Menurut penelitian Otieno et al. (2018) serapan N tanaman kedelai akibat
pemberian pupuk kandang ayam 10 ton/ha adalah 2,11 % lebih tinggi dibanding
serapan N pada perlakuan tanpa pupuk kandang ayam dan pupuk NPK yang hanya
1,81% dan 1,98%. Taufiq dan Kristiono (2015) menyatakan bahwa serapan hara
terhadap tanaman dapat dilihat dari pertumbuhan tanaman dan hasil tanaman, hal ini
karena tanaman menyerap unsur hara yang tersedia didalam tanah.Semakin baik
pertumbuhan tanaman dan hasil tanaman berarti tingkat kesuburan tanah semakin
baik, hal ini karena tingkat pertumbuhan tanaman dan hasil tanaman mencerminkan
tingkat kesuburan tanah. Pendapat Taufiq juga didukung oleh Salvagiotti et al. (2008)
yang menyatakan hubungan antara serapan N dan hasil biji kedelai, dimana semakin
meningkat serapan N tanaman maka akan menunjukkan peningkatan terhadap hasil
biji kedelai.
Kedelai merupakan salah satu komoditas pangan penghasil protein nabati, yang
sangat baik untuk peningkatan gizi masyarakat, hal ini karena kedelai selain aman
untuk tubuh juga memiliki harga yang relatif murah jika dibandingkan protein
hewani.
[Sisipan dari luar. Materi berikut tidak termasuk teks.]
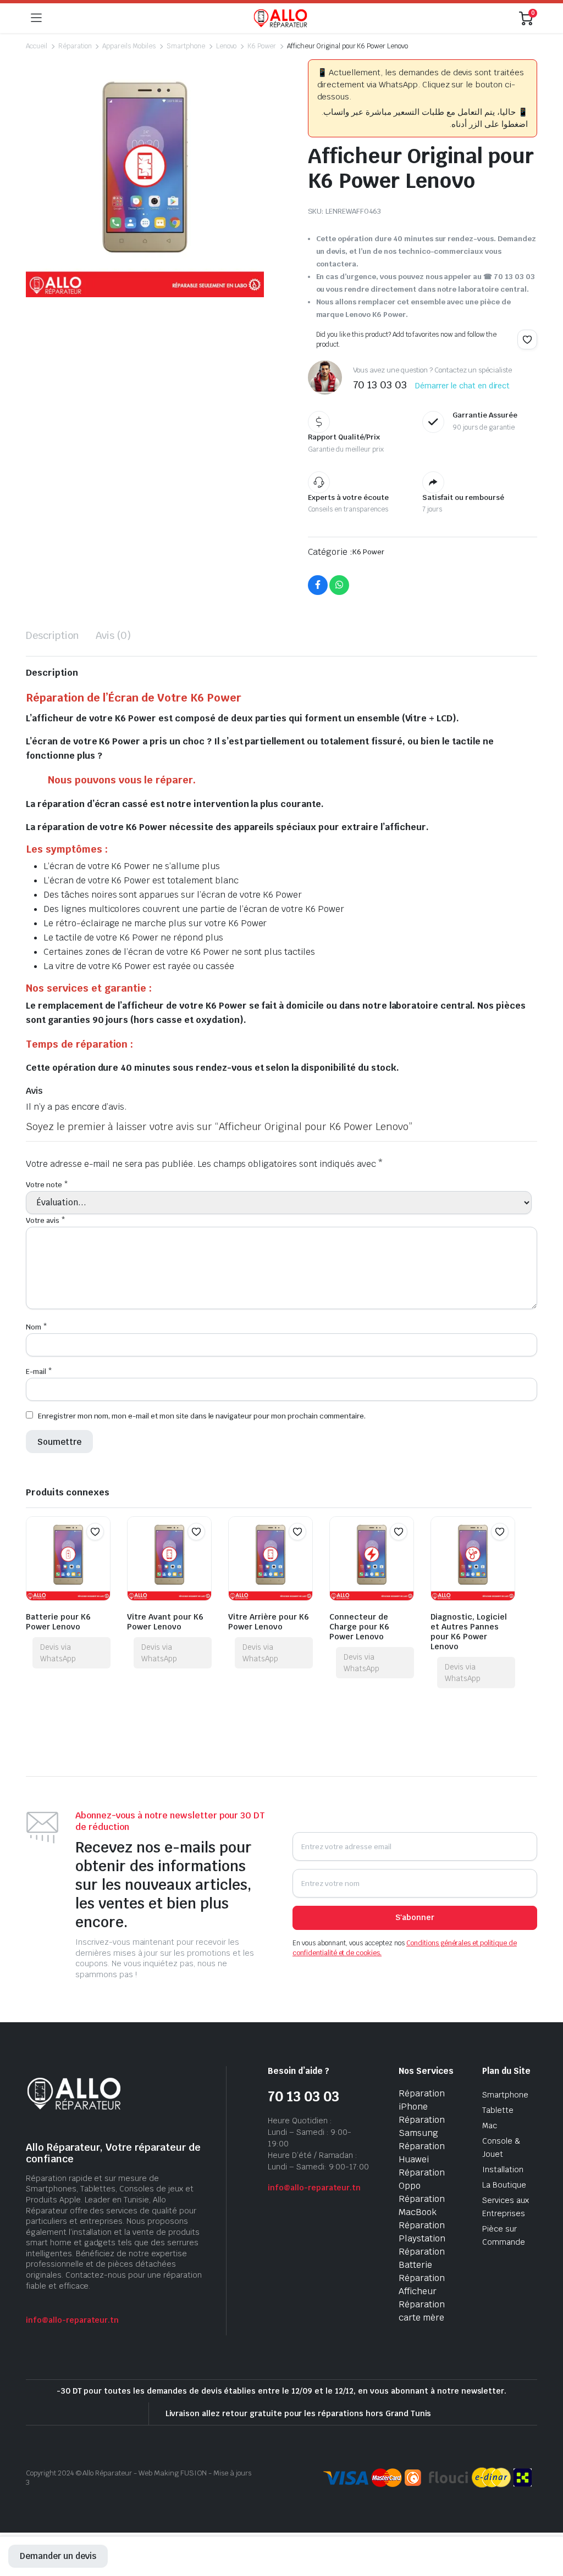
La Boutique (504, 2185)
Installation (502, 2169)
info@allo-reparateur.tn (72, 2320)
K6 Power (261, 46)
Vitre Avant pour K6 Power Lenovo (165, 1622)
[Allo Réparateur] (280, 18)
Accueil (36, 46)
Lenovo (226, 46)
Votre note (47, 1184)
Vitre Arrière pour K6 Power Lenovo (268, 1622)
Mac (489, 2125)
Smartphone (186, 46)
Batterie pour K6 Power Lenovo (58, 1622)
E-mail (39, 1371)
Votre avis (45, 1220)
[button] (527, 339)
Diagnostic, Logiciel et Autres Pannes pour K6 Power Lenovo (468, 1631)
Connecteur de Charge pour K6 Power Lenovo (359, 1627)
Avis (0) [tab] (113, 635)
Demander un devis (58, 2556)
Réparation (75, 46)
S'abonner (414, 1917)
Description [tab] (52, 635)
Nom (36, 1327)
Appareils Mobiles (129, 46)
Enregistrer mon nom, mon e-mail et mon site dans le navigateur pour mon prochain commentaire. (202, 1416)
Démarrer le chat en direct (462, 386)
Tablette (498, 2110)
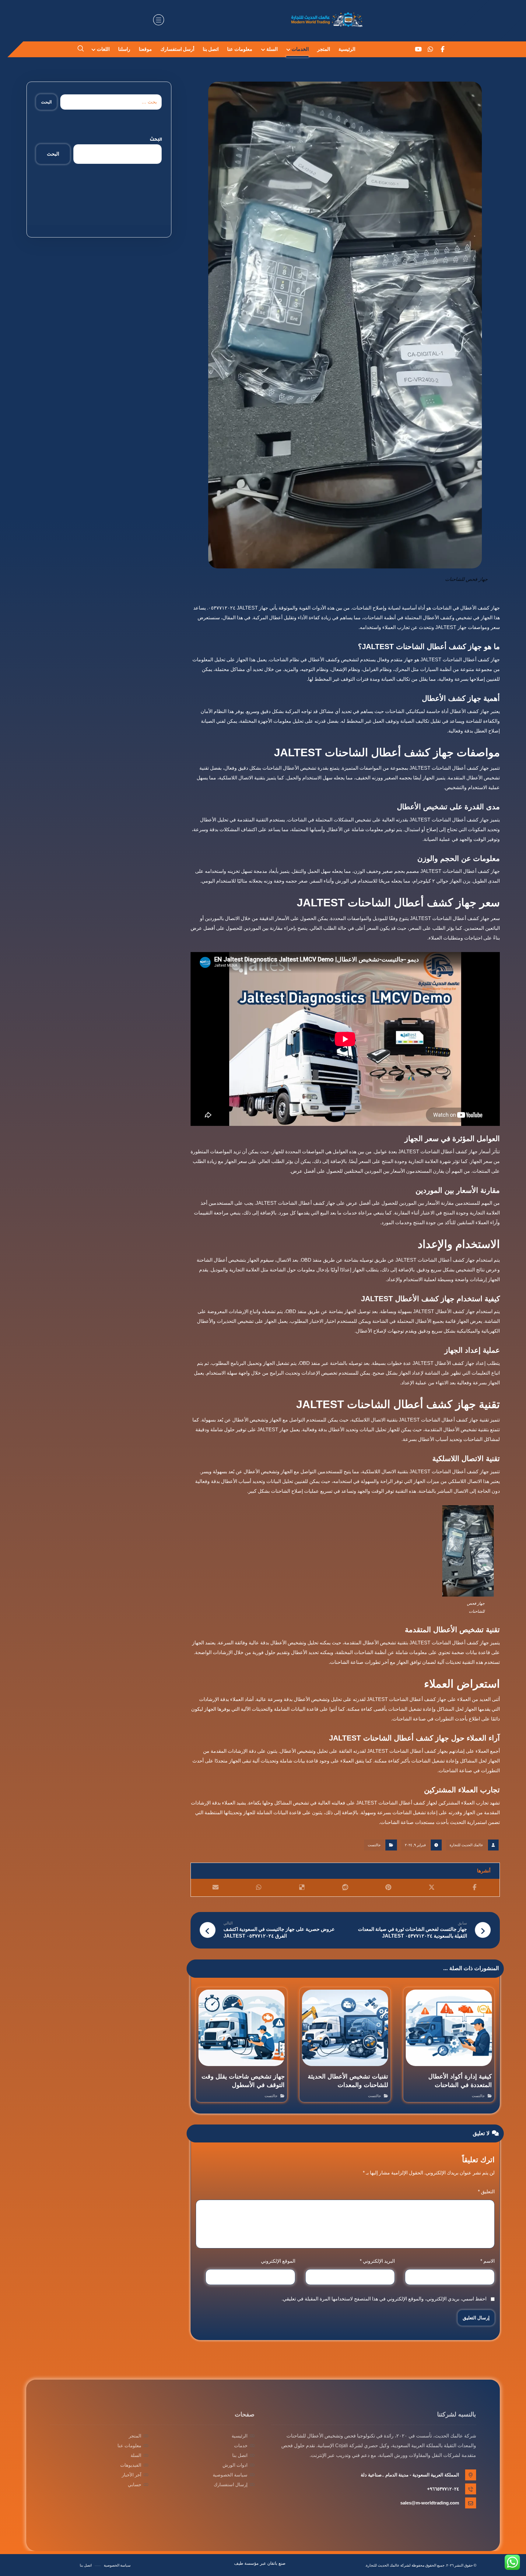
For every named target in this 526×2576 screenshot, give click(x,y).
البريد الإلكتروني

Sebagai suatu sumber protein kedelai umumnya dapat dikonsumsi dalam
berbagai bentuk olahan seperti tahu, tempe, kecap, tauco, susu kedelai, dan berbagai
makanan ringan lainnya (Sudaryanto dan Suwastika, 2007).
Menurut Krisdiana (2011) kebutuhan kedelai domestik sekitar 2,3 juta ton per
tahun, sedangkan produksi dalam negeri hanya mampu memenuhi 30-40% dari
kebutuhan nasional, sehingga kekurangannya dipenuhi dari impor. Produksi kedelai
sendiri menurut Badan Pusat Statistika (2015) untuk produksi kedelai Nasional pada
tahun 2015 yaitu sebesar 963.183 ton dengan luas wilayah panen 641.095 ha.
Sedangkan untuk produksi kedelai di Provinsi Jambi pada tahun 2015 yaitu sebesar
6.732 ton dengan luas wilayah panen 4.906 ha dengan produktivitas 1,37 ton/ha
(Badan Pusat Statistik Provinsi Jambi, 2018).
Berdasarkan uraian diatas penulis berharap hasil produksi kedelai dapat
ditingkatkan. Oleh karena itu penulis tertarik melakukan penelitian mengenai
“Pengaruh Pemberian Pupuk Organik terhadap N-total Tanah, Serapan N dan
Hasil Tanaman Kedelai (Glycine max L. Merrill) pada Ultisol”.
1.2 Tujuan Penelitian
Penelitian ini bertujuan untuk mengetahui pengaruh pemberian pupuk organik
terhadap perbaikan N-total Ultisol dan serapan N serta hasil tanaman kedelai di
Ultisol.

1.3 Manfaat Penelitian


Penelitian ini memberikan informasi tentang manfaat pemberian pupuk organik
terhadap perbaikan N-total Ultisol dan serapan N serta hasil tanaman kedelai di
Ultisol.

1.4 Hipotesis
1. Penambahan pupuk organik mampu memperbaiki N-total pada Ultisol dan
serapan N serta meningkatkan hasil kedelai.
2. Dosis pemberian pupuk organik 15 ton/ha memberikan pengaruh terbaik
terhadap N-Total Ultisol dan serapan N serta meningkatkan hasil kedelai.